[Opening DATA SUPPLIED section]

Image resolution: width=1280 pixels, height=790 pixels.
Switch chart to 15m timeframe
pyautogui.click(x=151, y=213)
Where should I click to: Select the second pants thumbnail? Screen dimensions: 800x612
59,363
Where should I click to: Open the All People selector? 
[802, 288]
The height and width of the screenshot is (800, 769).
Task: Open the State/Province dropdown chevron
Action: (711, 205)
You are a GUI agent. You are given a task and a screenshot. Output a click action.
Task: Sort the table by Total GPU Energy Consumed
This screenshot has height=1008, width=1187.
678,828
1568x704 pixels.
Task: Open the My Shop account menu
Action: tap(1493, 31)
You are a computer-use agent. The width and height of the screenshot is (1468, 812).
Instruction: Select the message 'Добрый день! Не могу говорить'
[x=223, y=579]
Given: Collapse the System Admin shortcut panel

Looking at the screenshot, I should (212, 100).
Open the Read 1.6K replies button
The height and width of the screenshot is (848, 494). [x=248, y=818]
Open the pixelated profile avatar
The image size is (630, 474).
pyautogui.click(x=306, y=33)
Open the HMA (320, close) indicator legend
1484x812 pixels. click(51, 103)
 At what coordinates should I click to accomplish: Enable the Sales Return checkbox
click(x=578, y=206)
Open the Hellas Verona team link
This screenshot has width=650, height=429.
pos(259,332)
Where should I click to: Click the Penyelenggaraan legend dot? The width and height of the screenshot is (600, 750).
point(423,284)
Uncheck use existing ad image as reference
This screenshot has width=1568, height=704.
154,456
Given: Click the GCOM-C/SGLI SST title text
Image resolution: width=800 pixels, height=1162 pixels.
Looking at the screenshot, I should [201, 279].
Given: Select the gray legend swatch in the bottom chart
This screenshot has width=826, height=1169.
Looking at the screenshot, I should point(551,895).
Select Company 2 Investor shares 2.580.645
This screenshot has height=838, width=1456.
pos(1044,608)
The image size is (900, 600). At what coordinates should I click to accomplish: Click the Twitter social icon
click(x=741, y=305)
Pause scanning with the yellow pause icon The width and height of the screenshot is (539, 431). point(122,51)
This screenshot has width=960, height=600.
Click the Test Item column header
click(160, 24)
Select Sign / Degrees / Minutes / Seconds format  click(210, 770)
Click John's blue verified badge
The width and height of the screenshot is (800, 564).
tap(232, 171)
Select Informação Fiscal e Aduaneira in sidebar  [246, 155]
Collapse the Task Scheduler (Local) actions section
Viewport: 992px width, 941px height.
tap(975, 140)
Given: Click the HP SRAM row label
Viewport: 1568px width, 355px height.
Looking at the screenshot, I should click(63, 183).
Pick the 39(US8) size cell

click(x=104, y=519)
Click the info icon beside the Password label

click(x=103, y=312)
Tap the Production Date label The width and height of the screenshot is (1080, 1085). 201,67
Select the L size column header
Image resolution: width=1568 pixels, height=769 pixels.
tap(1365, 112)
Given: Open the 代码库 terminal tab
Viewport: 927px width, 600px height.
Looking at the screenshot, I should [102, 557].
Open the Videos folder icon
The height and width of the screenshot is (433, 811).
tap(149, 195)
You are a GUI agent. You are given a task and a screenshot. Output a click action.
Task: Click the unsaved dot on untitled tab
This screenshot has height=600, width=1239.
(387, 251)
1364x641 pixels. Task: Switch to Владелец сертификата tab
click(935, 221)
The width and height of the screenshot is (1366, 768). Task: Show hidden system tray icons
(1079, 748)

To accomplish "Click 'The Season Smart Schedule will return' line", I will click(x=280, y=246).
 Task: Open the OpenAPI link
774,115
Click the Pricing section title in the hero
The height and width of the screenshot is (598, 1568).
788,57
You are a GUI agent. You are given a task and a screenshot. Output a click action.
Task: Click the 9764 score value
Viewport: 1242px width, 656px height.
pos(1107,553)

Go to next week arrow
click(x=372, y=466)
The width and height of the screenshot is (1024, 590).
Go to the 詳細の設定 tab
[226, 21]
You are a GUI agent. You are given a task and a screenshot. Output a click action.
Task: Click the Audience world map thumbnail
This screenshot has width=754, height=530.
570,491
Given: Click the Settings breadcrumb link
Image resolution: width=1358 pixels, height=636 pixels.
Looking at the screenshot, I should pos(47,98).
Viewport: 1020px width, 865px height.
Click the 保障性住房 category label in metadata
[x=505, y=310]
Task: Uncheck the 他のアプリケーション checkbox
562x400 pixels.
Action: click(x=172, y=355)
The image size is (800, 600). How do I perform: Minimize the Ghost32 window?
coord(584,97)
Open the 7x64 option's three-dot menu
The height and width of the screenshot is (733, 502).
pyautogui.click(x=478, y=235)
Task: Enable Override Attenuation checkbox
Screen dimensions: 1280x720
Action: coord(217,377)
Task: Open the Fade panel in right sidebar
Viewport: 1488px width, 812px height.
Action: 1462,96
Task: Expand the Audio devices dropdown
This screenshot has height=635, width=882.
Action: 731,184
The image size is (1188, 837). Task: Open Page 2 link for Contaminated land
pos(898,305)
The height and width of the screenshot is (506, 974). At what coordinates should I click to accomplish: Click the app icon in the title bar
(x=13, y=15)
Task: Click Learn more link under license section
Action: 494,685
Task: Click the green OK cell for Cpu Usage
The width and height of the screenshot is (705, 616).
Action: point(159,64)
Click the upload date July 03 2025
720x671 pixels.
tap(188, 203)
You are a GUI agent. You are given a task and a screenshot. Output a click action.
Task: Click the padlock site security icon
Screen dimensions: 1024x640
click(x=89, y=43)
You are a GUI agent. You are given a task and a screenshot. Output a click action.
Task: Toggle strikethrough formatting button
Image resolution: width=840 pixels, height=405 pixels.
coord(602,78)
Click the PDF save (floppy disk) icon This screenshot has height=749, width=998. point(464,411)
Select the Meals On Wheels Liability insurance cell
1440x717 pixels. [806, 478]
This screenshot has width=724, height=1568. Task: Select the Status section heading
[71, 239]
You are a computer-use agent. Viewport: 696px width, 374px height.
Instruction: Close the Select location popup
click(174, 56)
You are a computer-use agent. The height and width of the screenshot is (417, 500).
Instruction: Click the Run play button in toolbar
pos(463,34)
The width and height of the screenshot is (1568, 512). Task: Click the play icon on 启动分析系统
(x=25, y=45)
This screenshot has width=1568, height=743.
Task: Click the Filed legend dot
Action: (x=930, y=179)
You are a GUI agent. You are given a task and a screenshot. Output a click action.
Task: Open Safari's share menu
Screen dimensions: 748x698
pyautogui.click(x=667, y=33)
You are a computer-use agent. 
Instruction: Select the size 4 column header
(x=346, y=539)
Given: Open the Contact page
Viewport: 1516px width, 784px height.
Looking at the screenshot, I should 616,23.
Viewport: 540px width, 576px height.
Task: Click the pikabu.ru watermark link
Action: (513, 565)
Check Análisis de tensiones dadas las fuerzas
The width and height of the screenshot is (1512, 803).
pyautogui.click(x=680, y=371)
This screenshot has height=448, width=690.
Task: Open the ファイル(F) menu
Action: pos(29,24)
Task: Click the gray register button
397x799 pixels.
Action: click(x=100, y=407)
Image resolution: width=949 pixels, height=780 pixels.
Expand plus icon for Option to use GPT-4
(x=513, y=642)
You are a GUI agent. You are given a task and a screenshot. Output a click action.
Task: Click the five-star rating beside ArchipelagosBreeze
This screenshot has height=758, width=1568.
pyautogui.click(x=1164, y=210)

[Closing DATA SUPPLIED section]

Copy out each line of the data that includes the string "computer".

ANSWER FOR THIS EXERCISE =
You are a computer-use agent. The width and height of the screenshot is (1468, 812).
You are a computer-use agent. Viewport: 696px width, 374px height.
You are a computer-use agent. The height and width of the screenshot is (417, 500).
You are a computer-use agent. 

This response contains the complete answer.